# Stock tire options



## GimpsGTP (Apr 6, 2008)

I have a 2006 GTO. It currently has 245/45/17 on there. Whats the widest tire we can put on the stock rim. Anyone running some nice drag radials on the street. Options and pics welcome.

Thanks
Nick


----------



## AlaGreyGoat (Jul 6, 2006)

245/45/17 is the widest for the front. I tried 255/45/17 and they rubbed the
strut.
I ran 275/40/17 on the rear, and rubbed the outer side of the fenderwell.
I installed drag bags, and they were OK. Finally, rolled the lip.
Some people have ran 275/40/17 without rubbing, but probably due to
tire brand and cradle alignment.

Larry


----------



## exwrx (Apr 5, 2007)

AlaGreyGoat said:


> 245/45/17 is the widest for the front. I tried 255/45/17 and they rubbed the
> strut.
> I ran 275/40/17 on the rear, and rubbed the outer side of the fenderwell.
> I installed drag bags, and they were OK. Finally, rolled the lip.
> ...


:agree

I have toyo Proxes 4 all around. 245/45/17 front, 275/40/17 in the rear, though I did have to roll the lip. I've heard people running as wide as 285 on a 8" wide rim. 275 is the max for me though.
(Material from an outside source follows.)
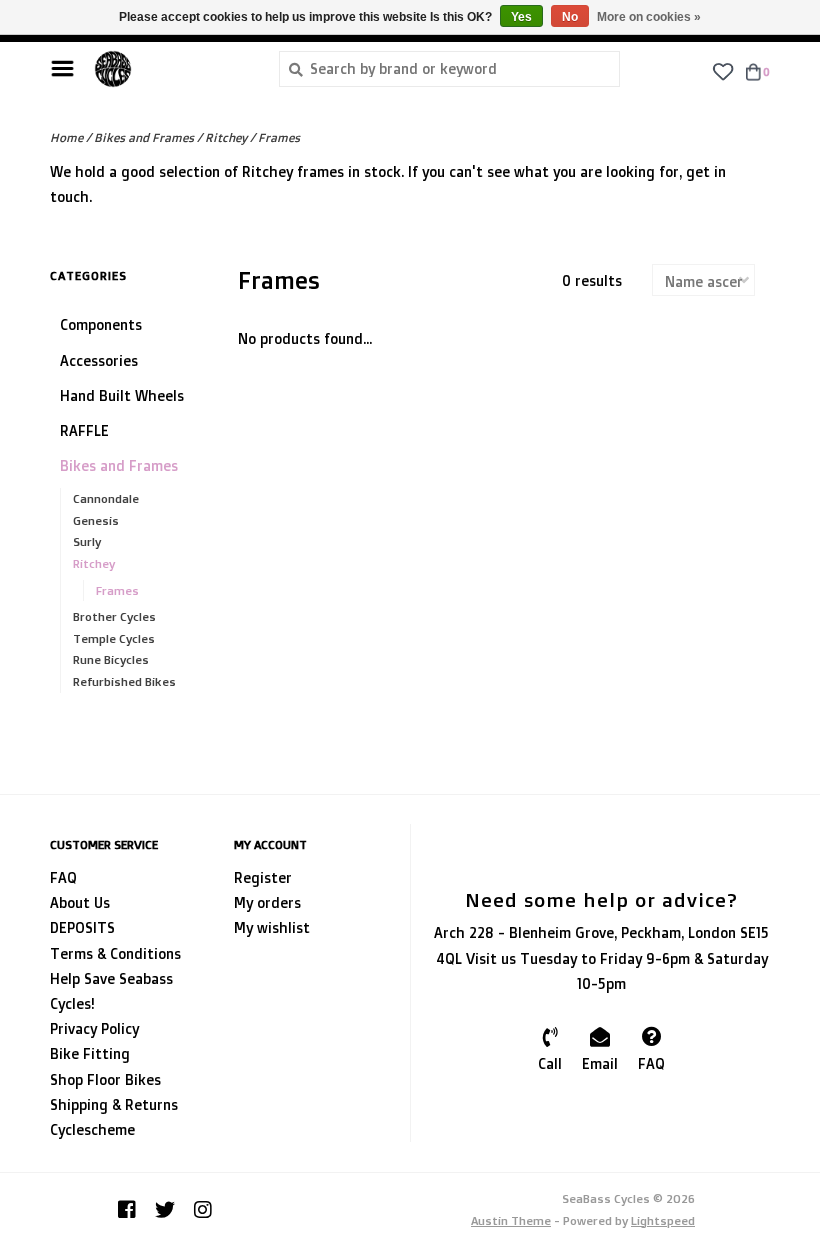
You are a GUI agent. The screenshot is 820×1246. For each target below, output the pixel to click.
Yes (521, 17)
MAKE SURE you check with the MFG, as tire size, and actual size are never the same. You can see the spec of a tire, and how wide they really are on their website. Toyo, for example, have several tires that run wide.... meaning that their 275 is almost as wide as some 285's from other MFG's.


----------



## Northeast Rod Run (Oct 29, 2008)

you really shouldn't go more than +1 on a stock trim for tire size, especially stepping up to a 275ish tire, on an 8" rim. when you do that, you lose a lot more overall performance than you gain.


----------



## rnoswal (Dec 2, 2007)

How are you guys rolling the inner lip of the fender without making a mess of the outsides? Is there a special tool for this?

Just curious

Russ


----------



## jayjd316 (Aug 27, 2009)

*Tire name*

What is the name of brand of tire that come stock on a 06 gto? I bought my GTO used it came with Bridgestone potenzas, which were a year older than the cat.


----------



## svede1212 (Nov 1, 2005)

rnoswal said:


> How are you guys rolling the inner lip of the fender without making a mess of the outsides? Is there a special tool for this?
> 
> Just curious
> 
> Russ


there is a special roller that you bolt on to your hub. it has a big rubber roller on the end with adjustments for distance and angle. you gently heat the paint with a heat gun to slightly soften so it doesn't crack and roll the tool back and forth and then slightly increasing the pressure on it after a few passes and repeat. it took me about 30 minutes to roll both my fenders after getting the car in the air and removing the wheels. look for fender roller rental over on ls1gto. there were a couple of people renting them at one time. i agree that to put on tires bigger than 245-255 you should have wider wheels. too wide and they tuck in the sidewalls and you lose contact patch and cornering ability. some put on Nitto 275s but they aren't anywhere near what other manufacturers are for width so you have 275s in name only. what's the point in that?


----------



## jpalamar (Jul 22, 2008)

jayjd316 said:


> What is the name of brand of tire that come stock on a 06 gto? I bought my GTO used it came with Bridgestone potenzas, which were a year older than the cat.


Are you talking about 17s or 18s. I hated the factory tires. There are soo many others that are better and cheaper.


----------